** Start of Provided text **
2.10.17

INTELLIGENCE QUOTIENT

Unidentified:  The National Intelligence Problem of UFOs: This is the book we’ve been waiting for  – the study the government did not do. by [Hancock, Larry]Larry Hancock. Unidentified: the National Intelligence Problem of UFOs. Treatise Publications, 2017.

In this book Larry Hancock, a noted writer on the Kennedy assassination, examines the USAF’s approach to UFOs as a threat to national security, largely concentrating on the period up to 1952. While no new dramatic information is provided or conclusions reached, what Hancock’s study - which relates the USAF’s response to UFO reports in the context of developments in the cold war - does demonstrate is how much the study was centred upon the possibility of a Soviet threat. 

At times there were reports which which heightened these fears and suggested that UFOs were spying on military bases and US atomic energy/weapons facilities. Nothing ever came of them and the alleged capabilities of the these 'craft' were far in advance anything the Soviets were known to be capable of. Added to that was the fact that there was no actual hard physical evidence for the security agencies to get their teeth into.
** End of Provided text **
• [Goal 1] From the UFO book review, list the publication details it gives for the book under review: title, author, publisher, and year.
• [Goal 2] Reproduce verbatim the passage of the UFO book review that runs from "In this book" up to and including "a Soviet threat.".
Draw only on the UFO book review above as your source.
** Start of Provided data **
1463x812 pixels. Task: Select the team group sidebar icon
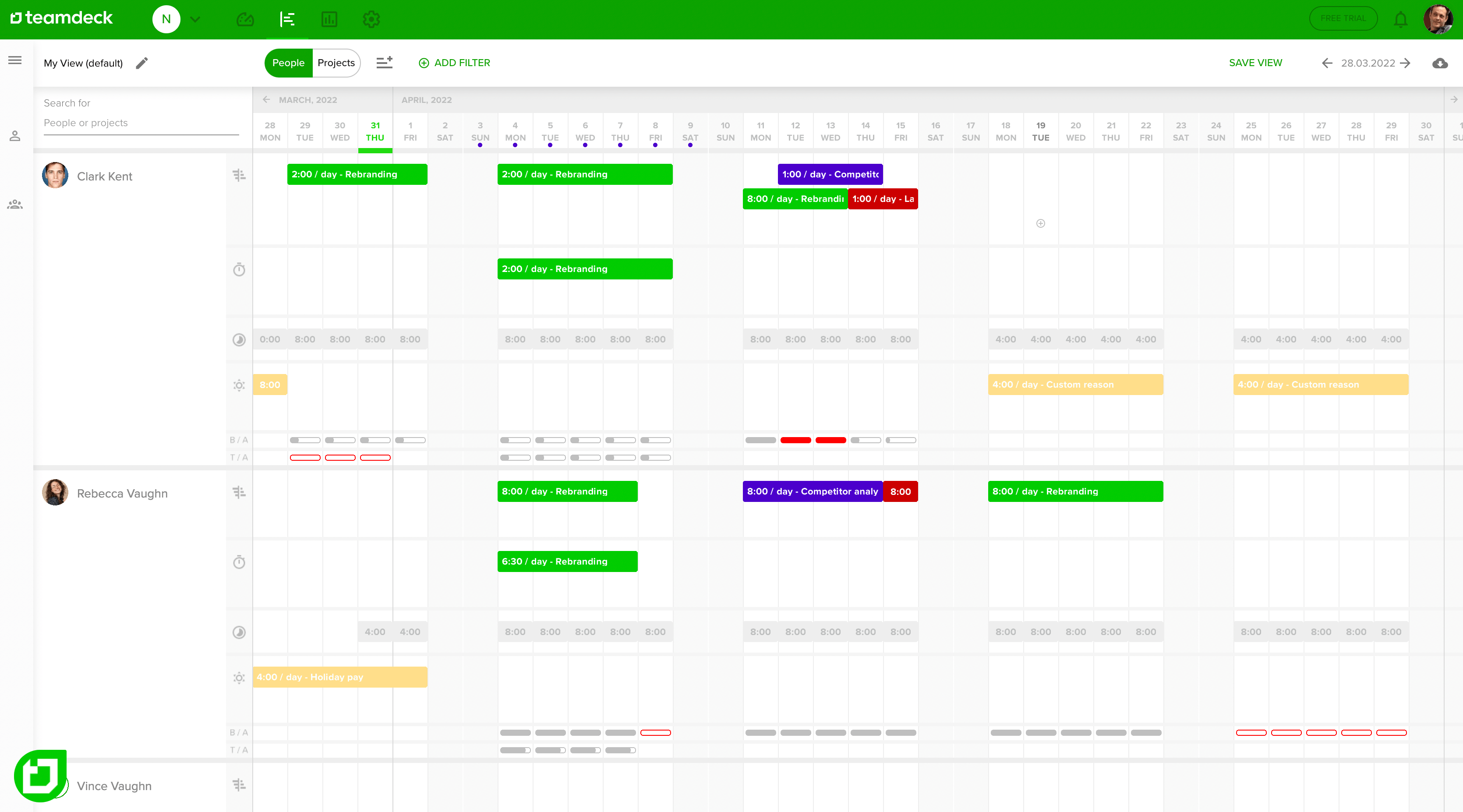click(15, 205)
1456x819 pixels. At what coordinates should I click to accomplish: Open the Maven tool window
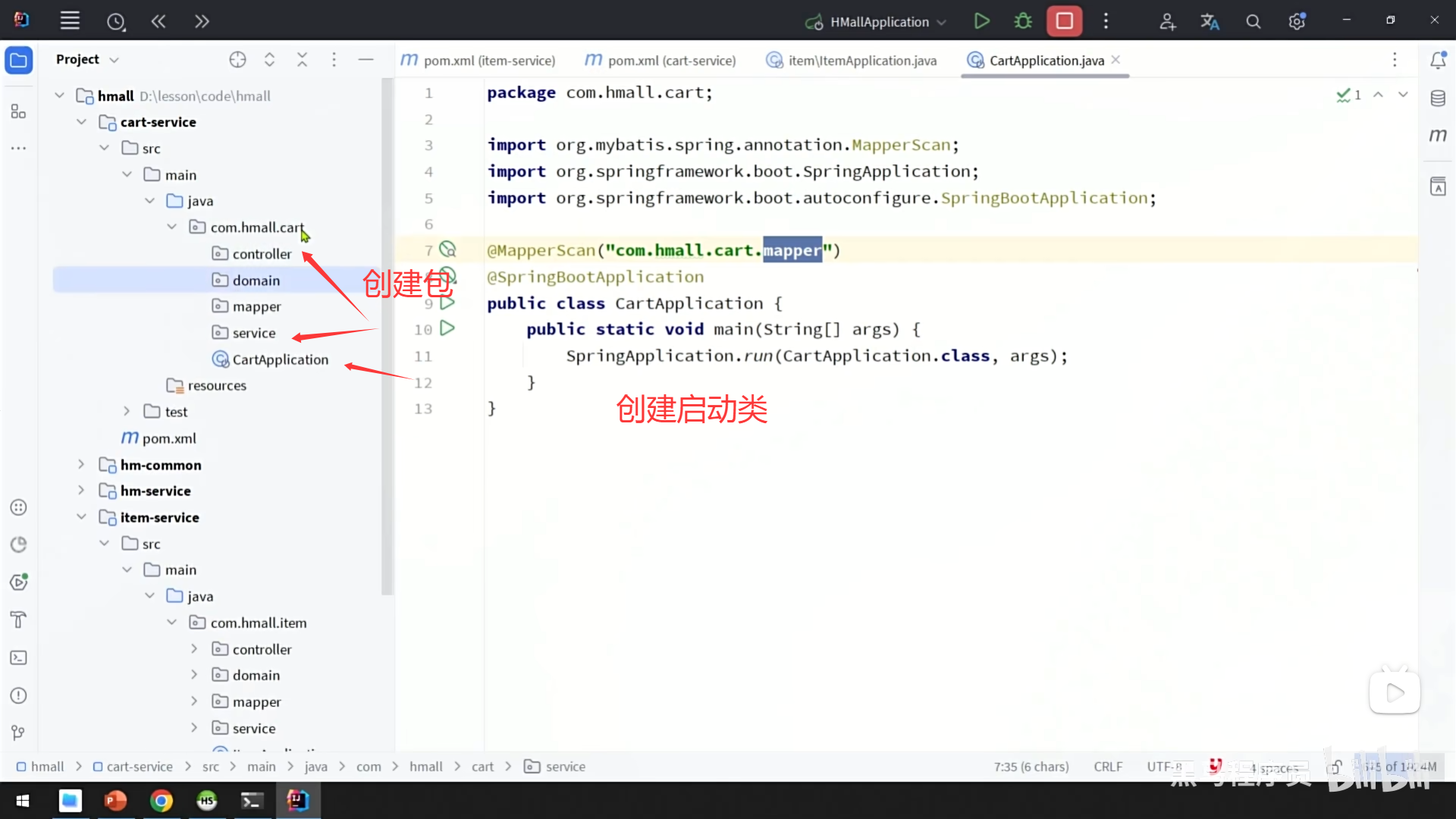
** End of Provided data **
• [Correct result 1]
- Title: Unidentified: the National Intelligence Problem of UFOs
- Author: Larry Hancock
- Publisher: Treatise Publications
- Year: 2017

• [Correct result 2]
In this book Larry Hancock, a noted writer on the Kennedy assassination, examines the USAF’s approach to UFOs as a threat to national security, largely concentrating on the period up to 1952. While no new dramatic information is provided or conclusions reached, what Hancock’s study - which relates the USAF’s response to UFO reports in the context of developments in the cold war - does demonstrate is how much the study was centred upon the possibility of a Soviet threat.